_What is asked_:
a. According to the Wells excerpt, why did Wells and other Black leaders organize a boycott of the 1893 World's Columbian Exposition? Answer in one to three sentences.
b. Reproduce word for word the part of the Wells excerpt between "African-American leadership" and "as too radical.", inclusive.

_Text excerpt_:
-------------------------

The establishment by Wells of Chicago's first kindergarten prioritizing Black children, located in the lecture room of the Bethel AME Church, demonstrates how her public activism and her personal life were connected; as her great-granddaughter Michelle Duster notes: "When her older children started getting of school age, then she recognized that black children did not have the same kind of educational opportunities as some other students .... And so, her attitude was, 'Well since it doesn't exist, we'll create it ourselves.

African-American leadership 
The 19th century's acknowledged leader for African-American civil rights Frederick Douglass praised Wells' work, giving her introductions and sometimes financial support for her investigations. When he died in 1895, Wells was perhaps at the height of her notoriety, but many men and women were ambivalent or against a woman taking the lead in Black civil rights at a time when women were not seen as, and often not allowed to be, leaders by the wider society.  For the new leading voices, Booker T. Washington, his rival, W. E. B. Du Bois, and more traditionally minded women activists, Wells often came to be seen as too radical.

Wells encountered and sometimes collaborated with the others, but they also had many disagreements, while also competing for attention for their ideas and programs. For example, there are differing in accounts for why Wells' name was excluded from the original list of founders of the NAACP. In his autobiography Dusk of Dawn, Du Bois implied that Wells chose not to be included. However, in her autobiography, Wells stated that Du Bois deliberately excluded her from the list.

Organizing in Chicago 
Having settled in Chicago, Wells continued her anti-lynching work while becoming more focused on the civil rights of African Americans. She worked with national civil rights leaders to protest a major exhibition, she was active in the national women's club movement, and she ultimately ran for the Illinois State Senate. She also was passionate about women's rights and suffrage. She was a spokeswoman and an advocate for women being successful in the workplace, having  equal opportunities, and creating a name for themselves.

Wells was an active member of the National Equal Rights League (NERL), founded in 1864, and was their representative calling on President Woodrow Wilson to end discrimination in government jobs. In 1914, she served as president of NERL's Chicago bureau.

World's Columbian Exposition 
In 1893, the World's Columbian Exposition was held in Chicago. Together with Frederick Douglass and other Black leaders, Wells organized a Black boycott of the fair, for the fair's lack of representation of African-American achievement in the exhibits. Wells, Douglass, Irvine Garland Penn, and Wells' future husband, Ferdinand L. Barnett, wrote sections of the pamphlet The Reason Why: The Colored American Is Not in the World's Columbian Exposition, which detailed the progress of Blacks since their arrival in America and also exposed the basis of Southern lynchings. Wells later reported to Albion W. Tourgée that copies of the pamphlet had been distributed to more than 20,000 people at the fair. That year she started work with The Chicago Conservator, the oldest African-American newspaper in the city.

-------------------------

_Data rows_:
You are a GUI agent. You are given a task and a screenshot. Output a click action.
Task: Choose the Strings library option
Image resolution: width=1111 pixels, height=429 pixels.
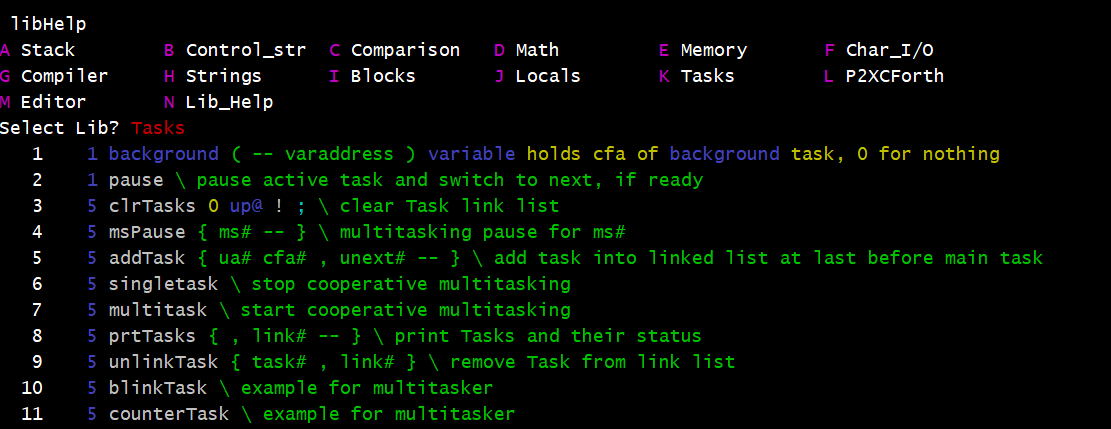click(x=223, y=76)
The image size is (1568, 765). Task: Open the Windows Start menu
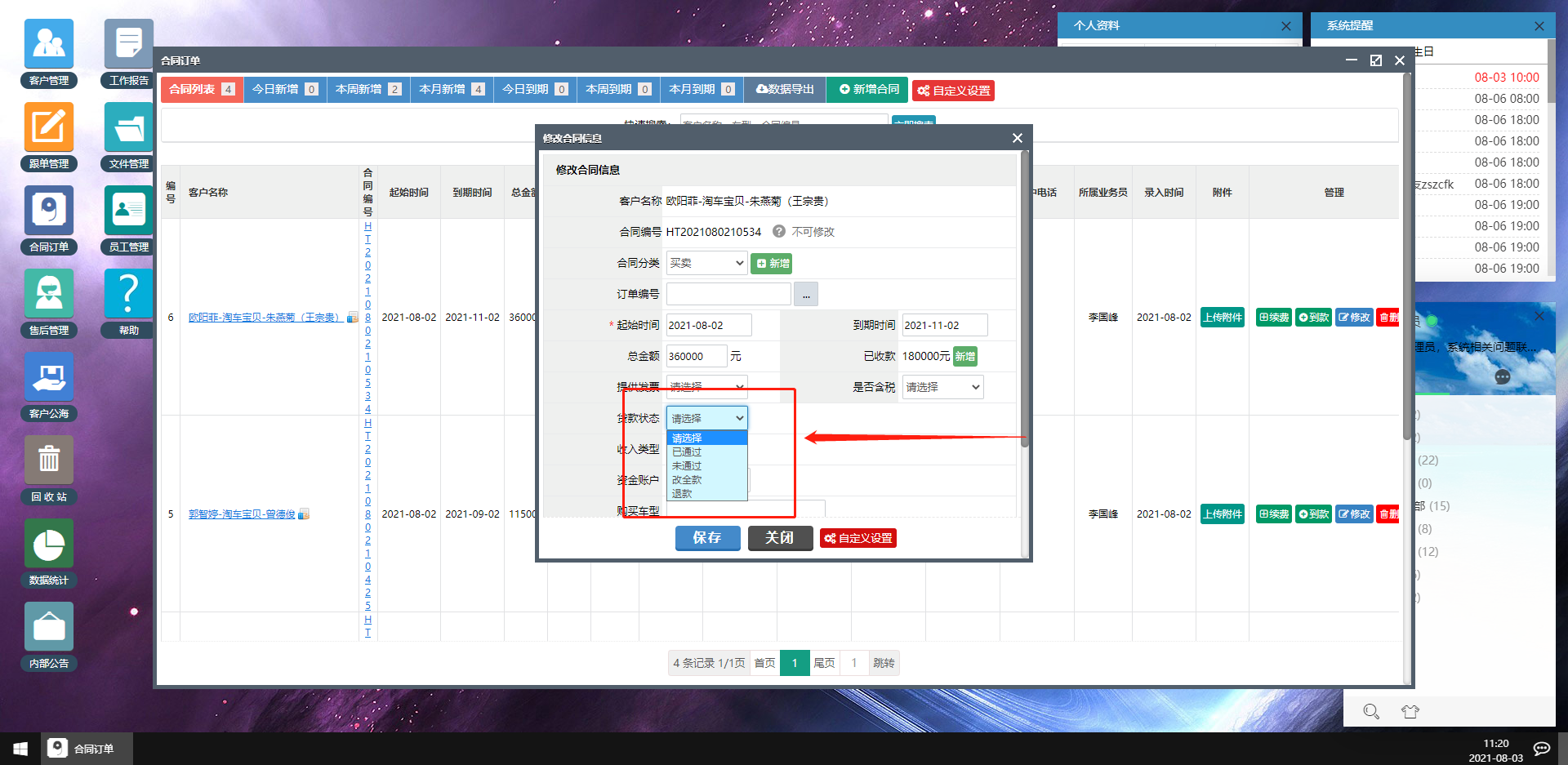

-------------------------

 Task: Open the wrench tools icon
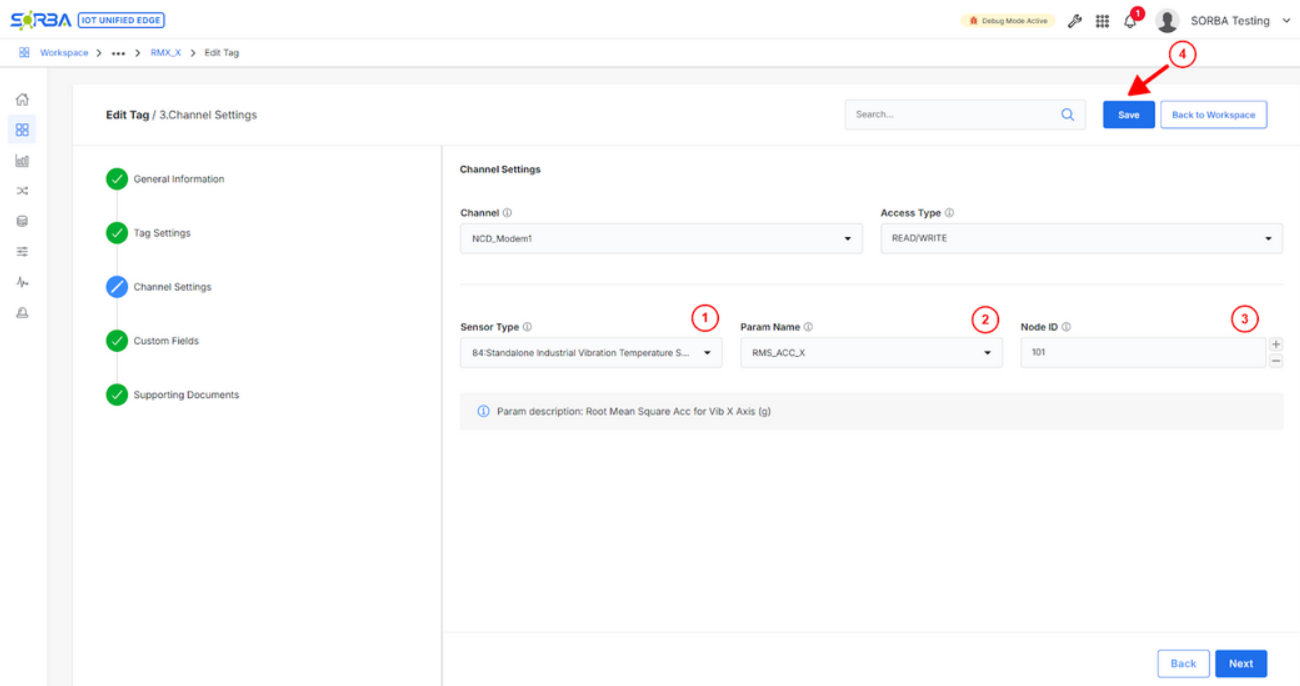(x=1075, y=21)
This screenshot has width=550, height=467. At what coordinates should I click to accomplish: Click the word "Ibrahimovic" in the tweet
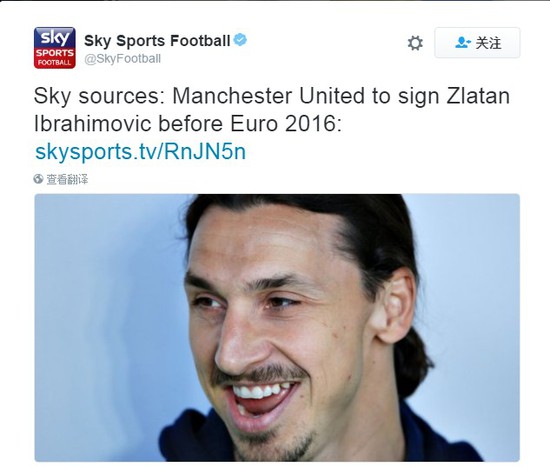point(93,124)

-------------------------

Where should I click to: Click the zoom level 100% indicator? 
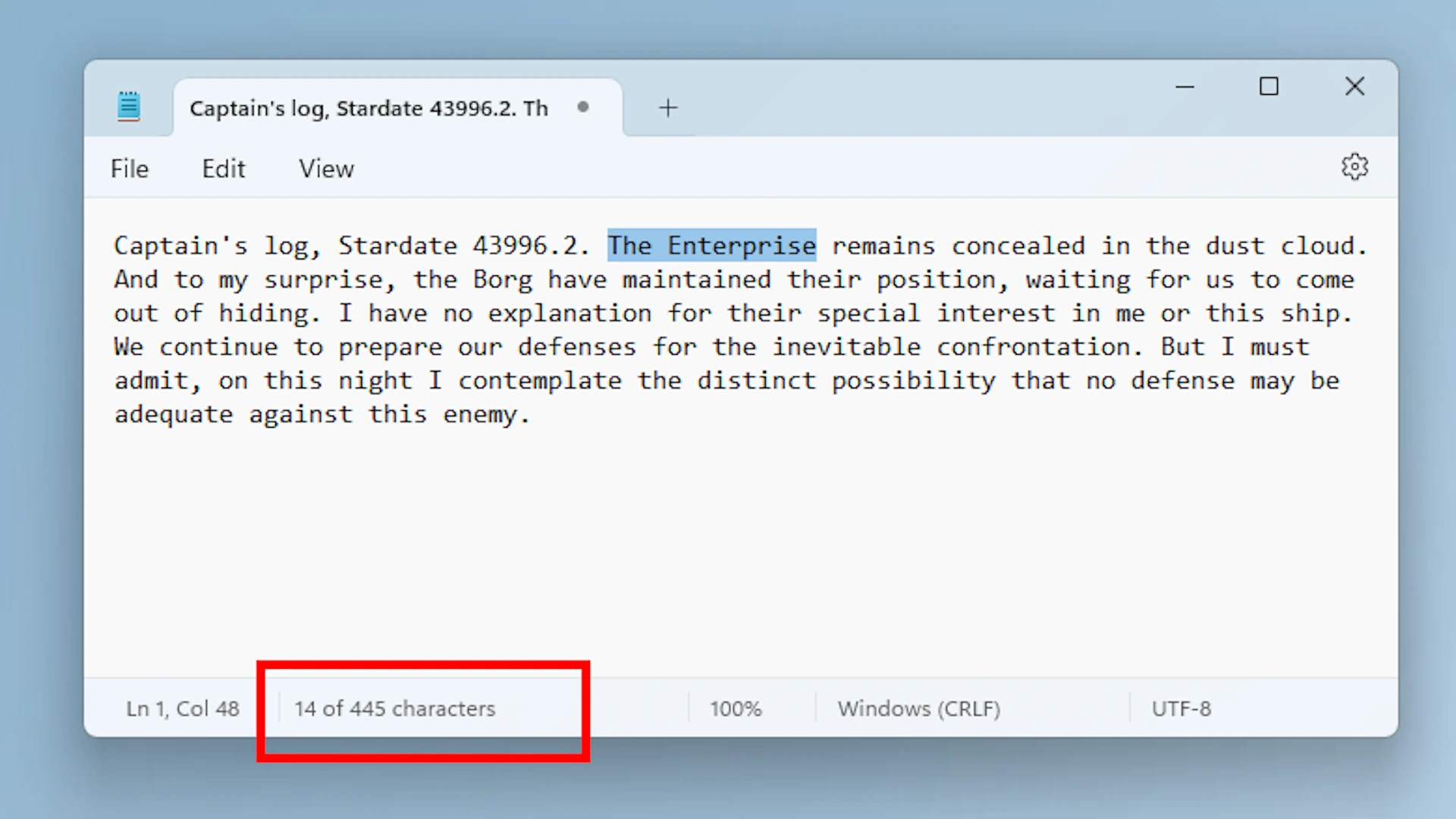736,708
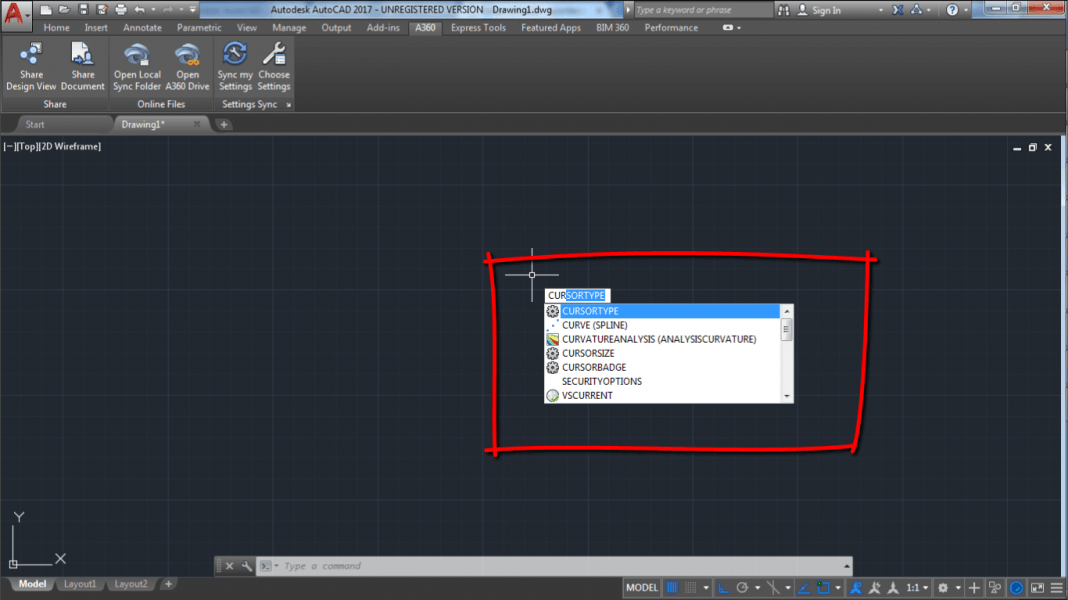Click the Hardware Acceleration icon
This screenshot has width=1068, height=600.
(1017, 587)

-------------------------

_Set of answers_:
a. They organized the boycott because the fair's exhibits lacked representation of African-American achievement.

b.
African-American leadership 
The 19th century's acknowledged leader for African-American civil rights Frederick Douglass praised Wells' work, giving her introductions and sometimes financial support for her investigations. When he died in 1895, Wells was perhaps at the height of her notoriety, but many men and women were ambivalent or against a woman taking the lead in Black civil rights at a time when women were not seen as, and often not allowed to be, leaders by the wider society.  For the new leading voices, Booker T. Washington, his rival, W. E. B. Du Bois, and more traditionally minded women activists, Wells often came to be seen as too radical.